▶ _PROBLEM TO SOLVE_:
From the material below, extract each line that contains the word "mark" and reproduce those lines in full.

▶ _MATERIAL FOR THE TASK_:
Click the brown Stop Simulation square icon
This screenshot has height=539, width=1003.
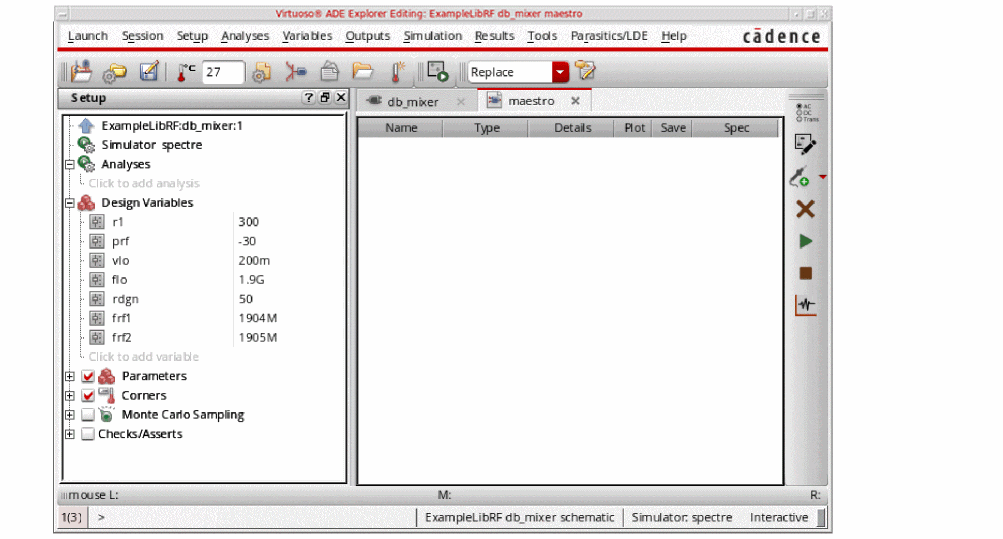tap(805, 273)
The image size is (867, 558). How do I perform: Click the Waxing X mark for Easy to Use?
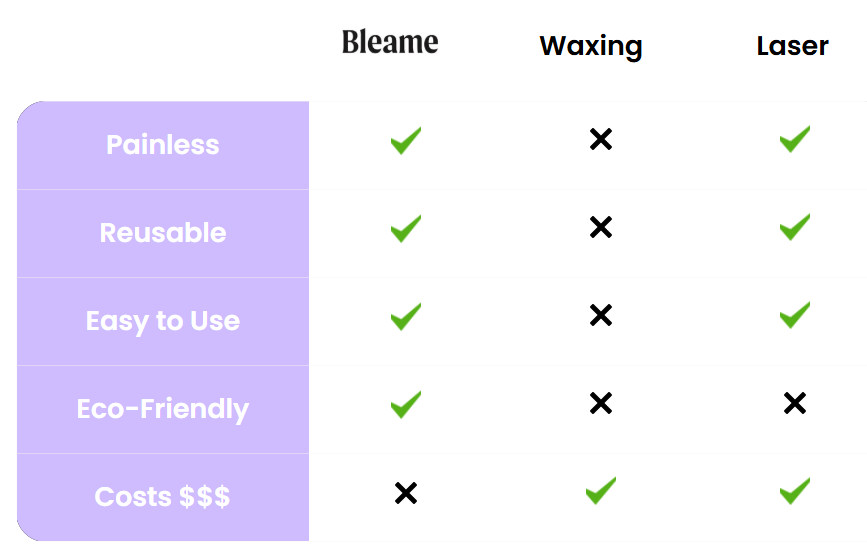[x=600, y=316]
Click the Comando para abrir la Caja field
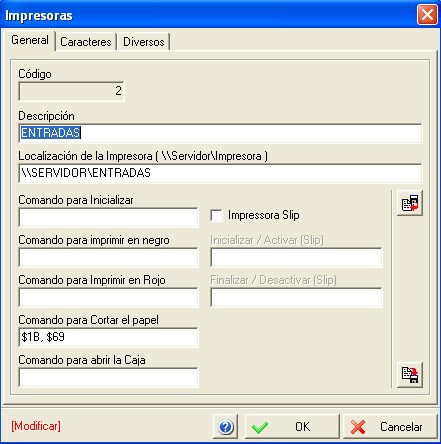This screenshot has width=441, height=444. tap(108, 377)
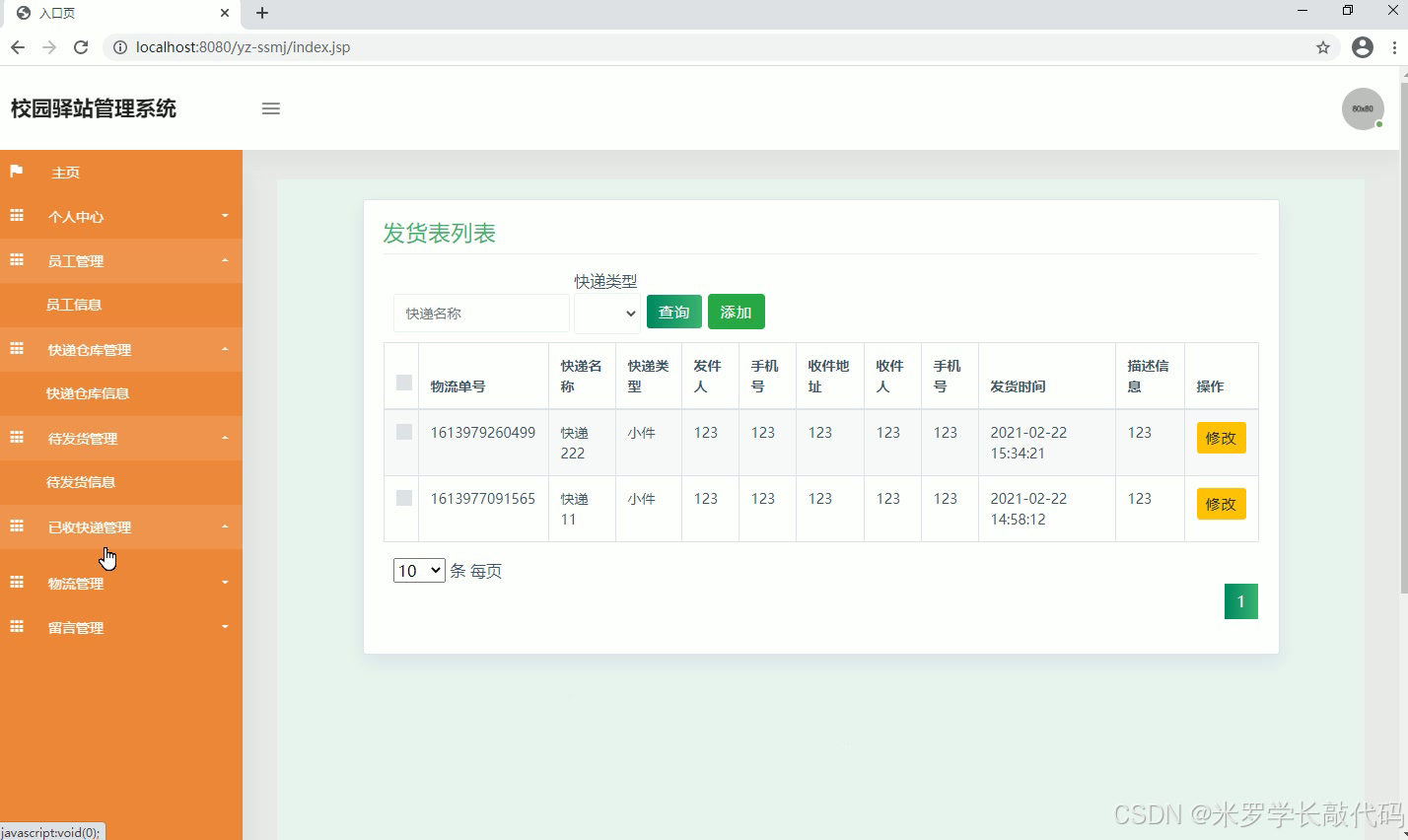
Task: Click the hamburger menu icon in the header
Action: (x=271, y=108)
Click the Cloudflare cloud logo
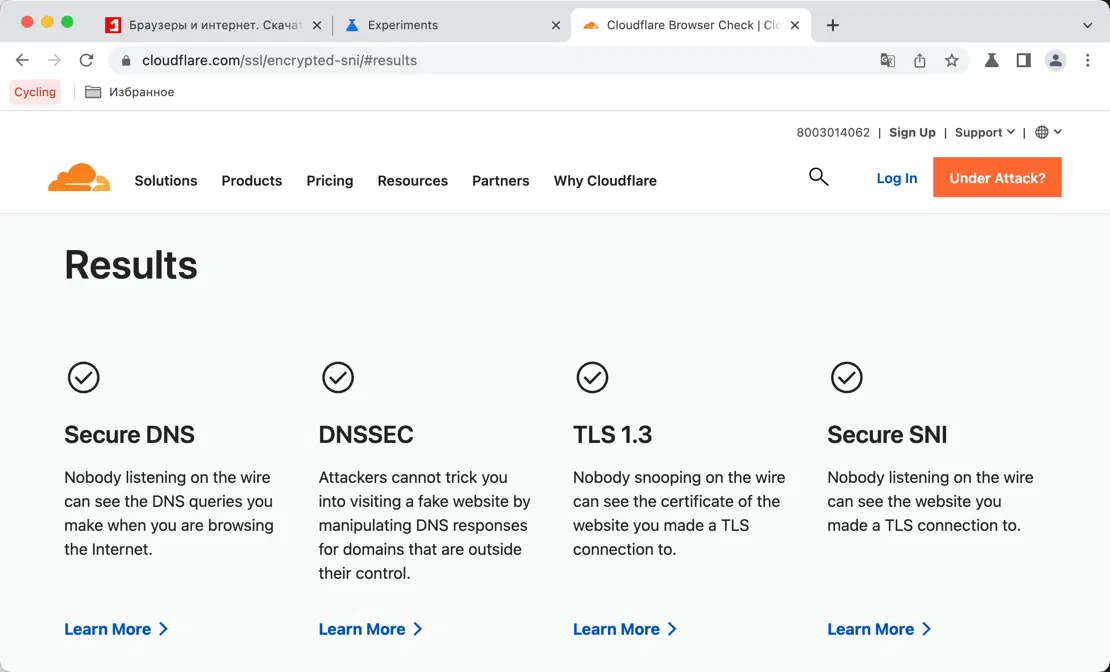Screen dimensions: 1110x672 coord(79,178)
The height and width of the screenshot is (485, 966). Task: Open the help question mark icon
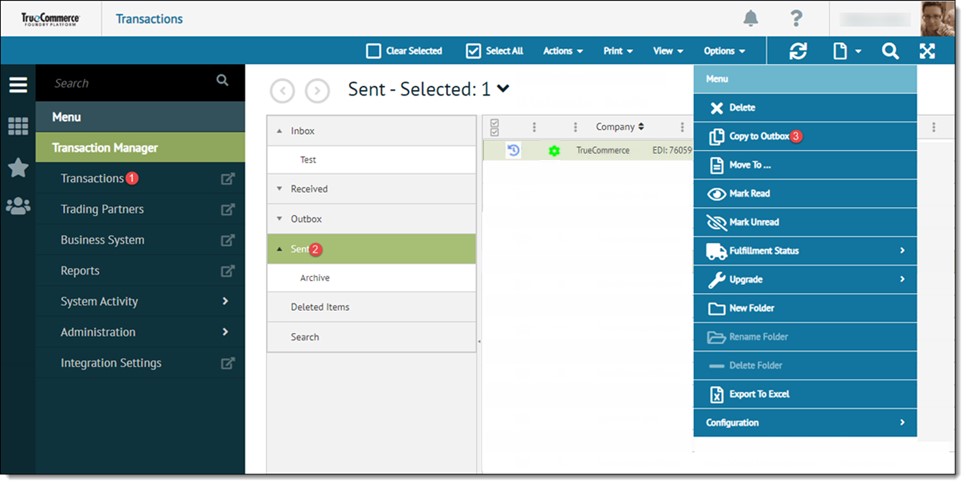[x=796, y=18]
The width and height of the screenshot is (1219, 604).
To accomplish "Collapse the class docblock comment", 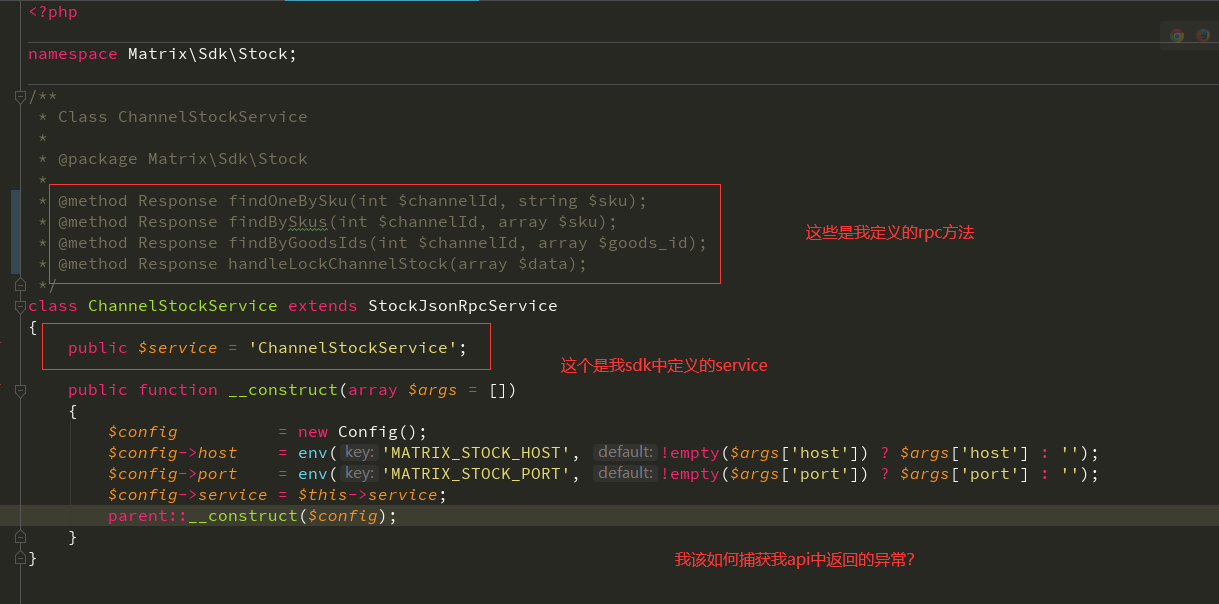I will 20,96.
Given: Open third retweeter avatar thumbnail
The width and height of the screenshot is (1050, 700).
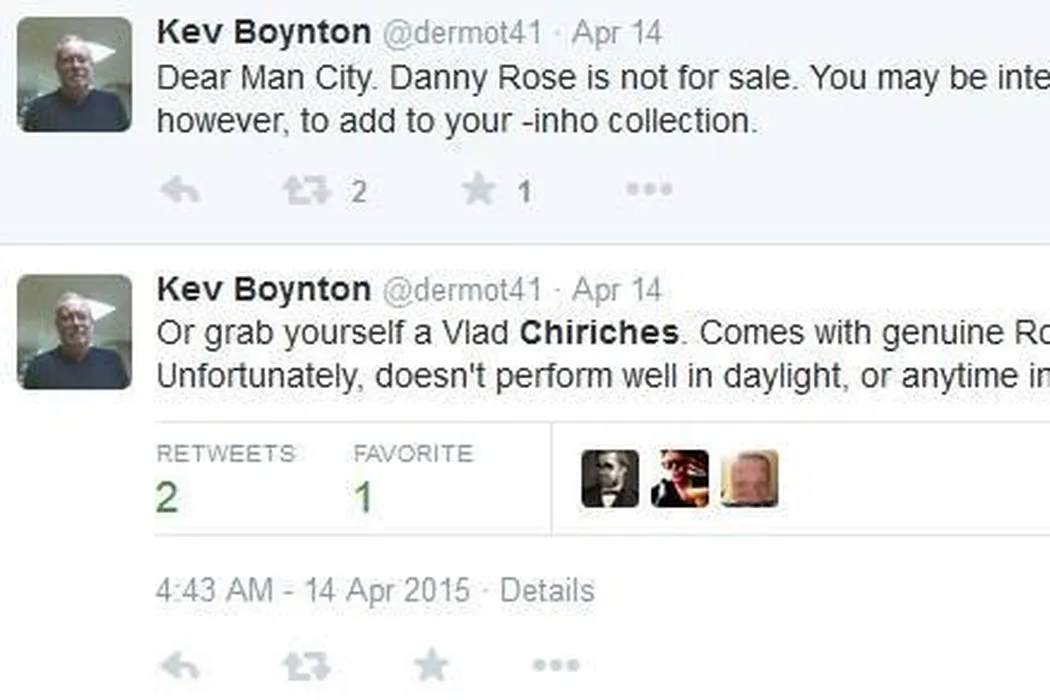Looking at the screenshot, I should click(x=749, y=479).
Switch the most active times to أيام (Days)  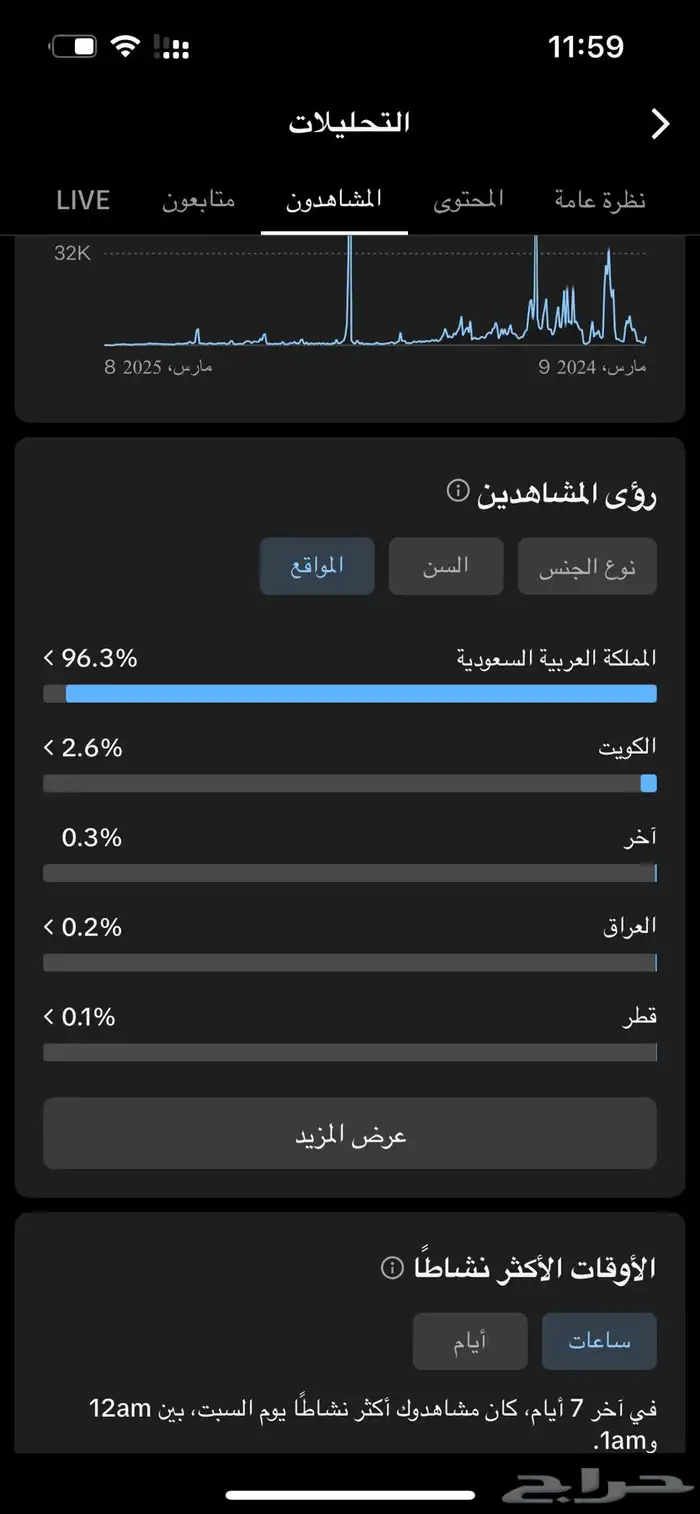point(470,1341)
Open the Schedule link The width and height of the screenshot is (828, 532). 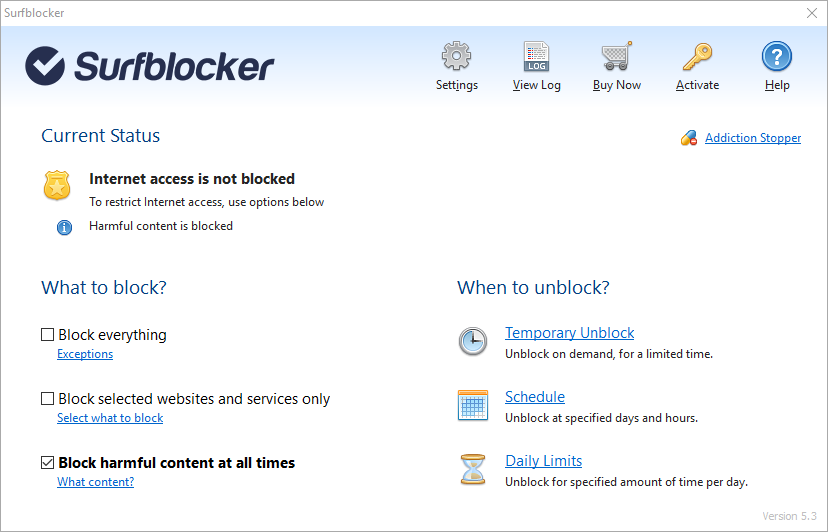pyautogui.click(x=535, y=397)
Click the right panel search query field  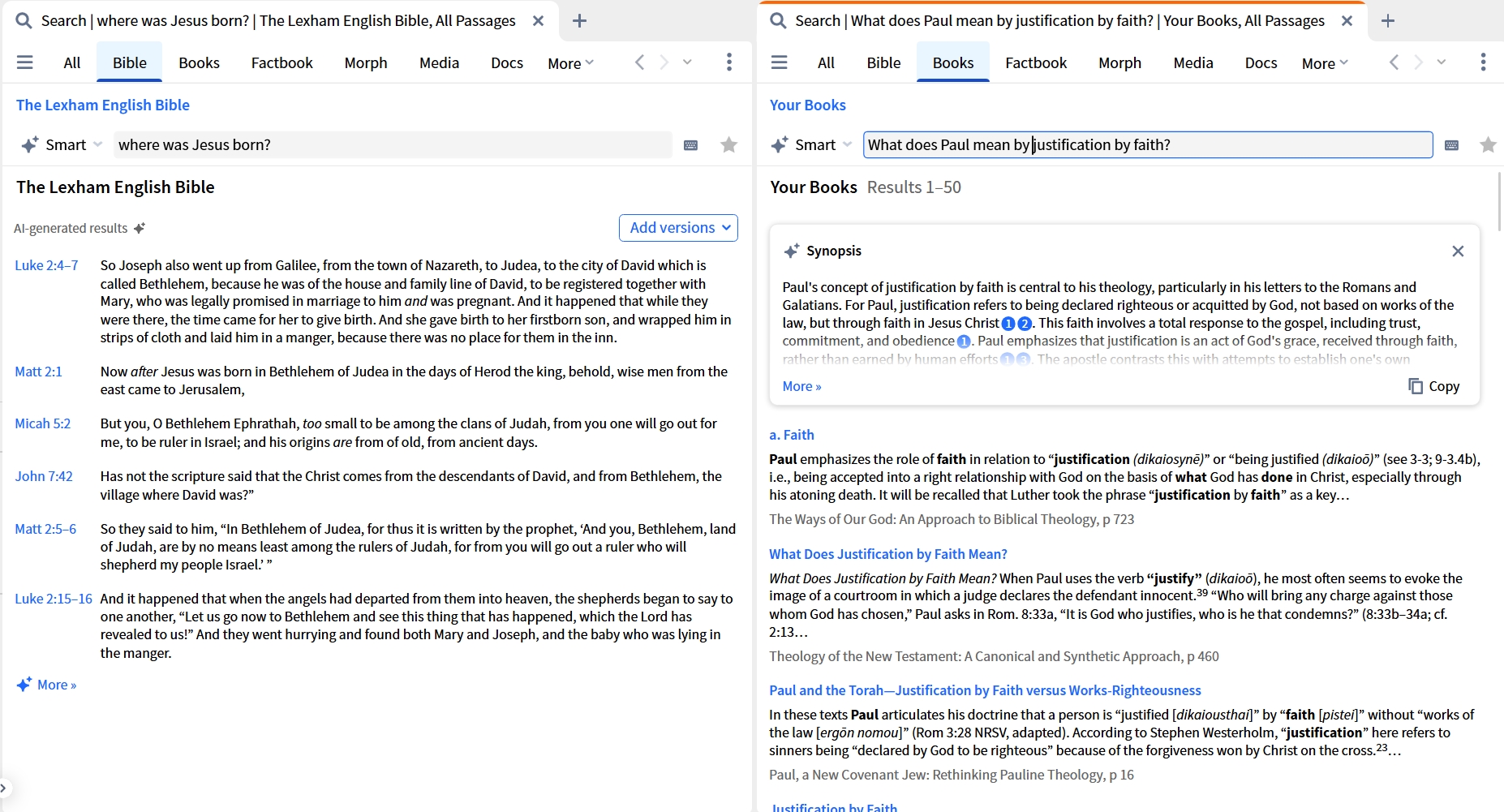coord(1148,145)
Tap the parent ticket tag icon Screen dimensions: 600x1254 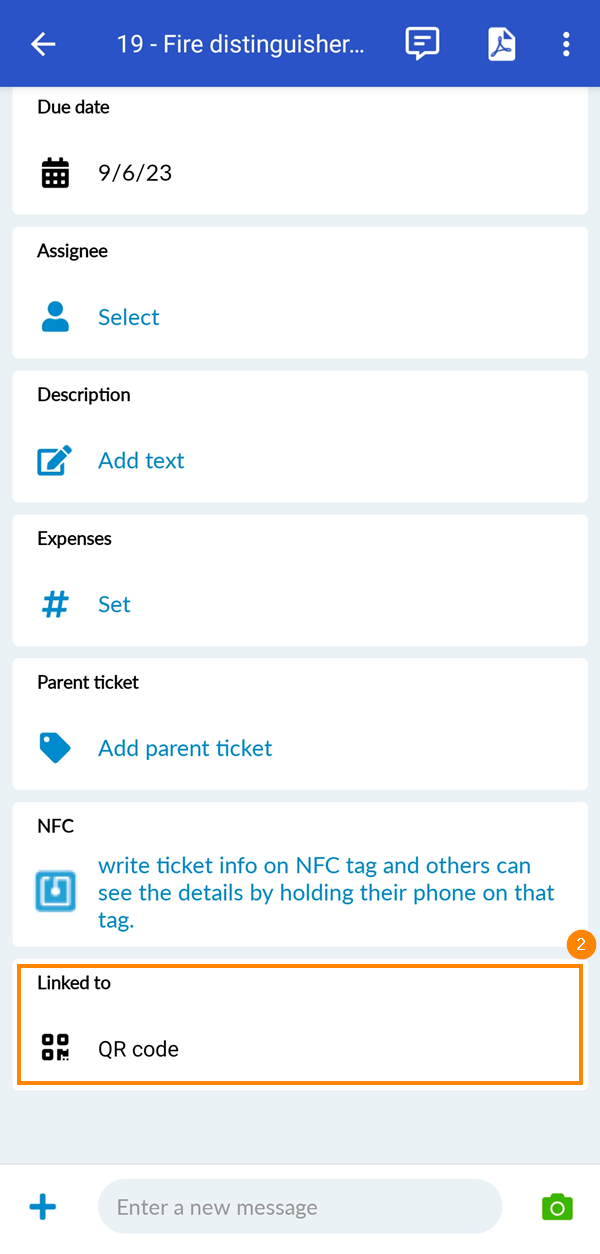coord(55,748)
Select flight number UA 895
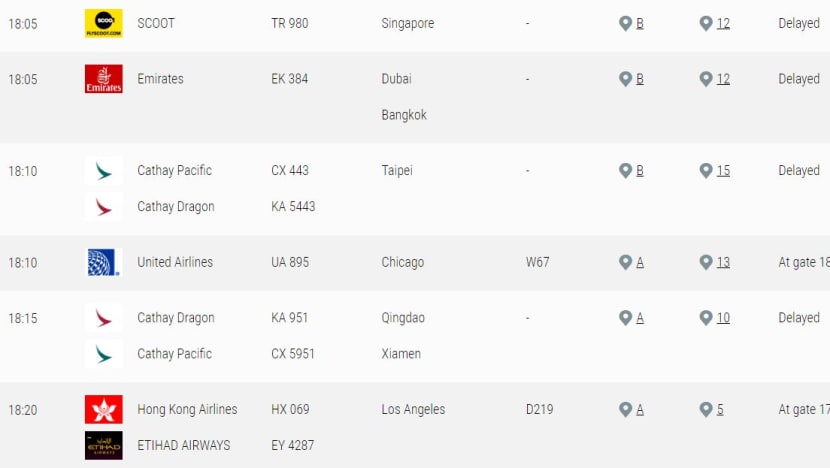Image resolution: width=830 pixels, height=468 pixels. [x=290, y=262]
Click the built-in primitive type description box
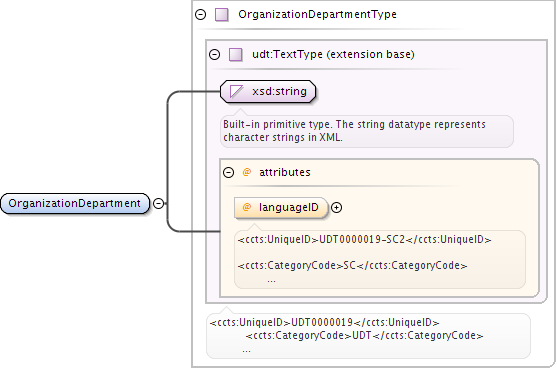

▶ _TASK RESPONSE_:
The image size is (867, 558). How do I perform: Click the Waxing X mark for Easy to Use?
The height and width of the screenshot is (485, 966). Task: Open the help question mark icon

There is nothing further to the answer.